Required action: Reproduce the records word for word, with nothing left out.
- Opening Delimiter -
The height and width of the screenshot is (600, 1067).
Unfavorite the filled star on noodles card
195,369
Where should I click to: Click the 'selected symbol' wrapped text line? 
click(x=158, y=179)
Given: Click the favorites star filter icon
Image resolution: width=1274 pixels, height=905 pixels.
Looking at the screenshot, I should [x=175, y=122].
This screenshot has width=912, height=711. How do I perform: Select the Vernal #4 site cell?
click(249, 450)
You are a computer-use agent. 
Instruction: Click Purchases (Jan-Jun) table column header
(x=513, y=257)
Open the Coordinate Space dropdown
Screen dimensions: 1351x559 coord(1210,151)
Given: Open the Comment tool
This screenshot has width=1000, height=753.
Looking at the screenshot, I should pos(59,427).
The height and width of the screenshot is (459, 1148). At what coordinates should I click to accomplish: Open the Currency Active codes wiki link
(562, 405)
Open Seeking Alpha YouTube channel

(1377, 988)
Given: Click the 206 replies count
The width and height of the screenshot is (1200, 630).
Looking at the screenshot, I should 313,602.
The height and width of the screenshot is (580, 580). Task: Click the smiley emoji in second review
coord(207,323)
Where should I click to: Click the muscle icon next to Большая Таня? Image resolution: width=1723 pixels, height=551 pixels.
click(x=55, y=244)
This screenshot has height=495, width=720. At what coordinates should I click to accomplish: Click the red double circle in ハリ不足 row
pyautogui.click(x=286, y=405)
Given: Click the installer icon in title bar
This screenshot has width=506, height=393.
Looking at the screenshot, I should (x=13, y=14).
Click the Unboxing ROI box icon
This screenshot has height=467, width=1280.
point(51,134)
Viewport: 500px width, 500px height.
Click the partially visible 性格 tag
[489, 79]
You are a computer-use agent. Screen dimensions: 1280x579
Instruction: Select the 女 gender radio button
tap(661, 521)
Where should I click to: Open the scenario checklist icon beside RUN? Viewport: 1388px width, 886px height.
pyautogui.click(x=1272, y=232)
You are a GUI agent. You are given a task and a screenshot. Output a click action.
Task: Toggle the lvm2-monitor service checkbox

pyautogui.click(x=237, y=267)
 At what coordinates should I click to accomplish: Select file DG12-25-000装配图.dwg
- Closing Delimiter -
Exercise response:
The height and width of the screenshot is (600, 1067).
Unfavorite the filled star on noodles card
195,369
Where should I click to: Click the 'selected symbol' wrapped text line? 
click(x=158, y=179)
Given: Click the favorites star filter icon
Image resolution: width=1274 pixels, height=905 pixels.
Looking at the screenshot, I should [x=175, y=122].
This screenshot has width=912, height=711. How do I perform: Select the Vernal #4 site cell?
click(249, 450)
You are a computer-use agent. 
Instruction: Click Purchases (Jan-Jun) table column header
(x=513, y=257)
Open the Coordinate Space dropdown
Screen dimensions: 1351x559 coord(1210,151)
Given: Open the Comment tool
This screenshot has width=1000, height=753.
Looking at the screenshot, I should pos(59,427).
The height and width of the screenshot is (459, 1148). At what coordinates should I click to accomplish: Open the Currency Active codes wiki link
(562, 405)
Open Seeking Alpha YouTube channel

(1377, 988)
Given: Click the 206 replies count
The width and height of the screenshot is (1200, 630).
Looking at the screenshot, I should 313,602.
The height and width of the screenshot is (580, 580). Task: Click the smiley emoji in second review
coord(207,323)
Where should I click to: Click the muscle icon next to Большая Таня? Image resolution: width=1723 pixels, height=551 pixels.
click(x=55, y=244)
This screenshot has height=495, width=720. At what coordinates should I click to accomplish: Click the red double circle in ハリ不足 row
pyautogui.click(x=286, y=405)
Given: Click the installer icon in title bar
This screenshot has width=506, height=393.
Looking at the screenshot, I should (x=13, y=14).
Click the Unboxing ROI box icon
This screenshot has height=467, width=1280.
point(51,134)
Viewport: 500px width, 500px height.
Click the partially visible 性格 tag
[489, 79]
You are a computer-use agent. Screen dimensions: 1280x579
Instruction: Select the 女 gender radio button
tap(661, 521)
Where should I click to: Open the scenario checklist icon beside RUN? Viewport: 1388px width, 886px height.
pyautogui.click(x=1272, y=232)
You are a GUI agent. You are given a task and a screenshot. Output a click action.
Task: Toggle the lvm2-monitor service checkbox

pyautogui.click(x=237, y=267)
 At what coordinates should I click to accomplish: Select file DG12-25-000装配图.dwg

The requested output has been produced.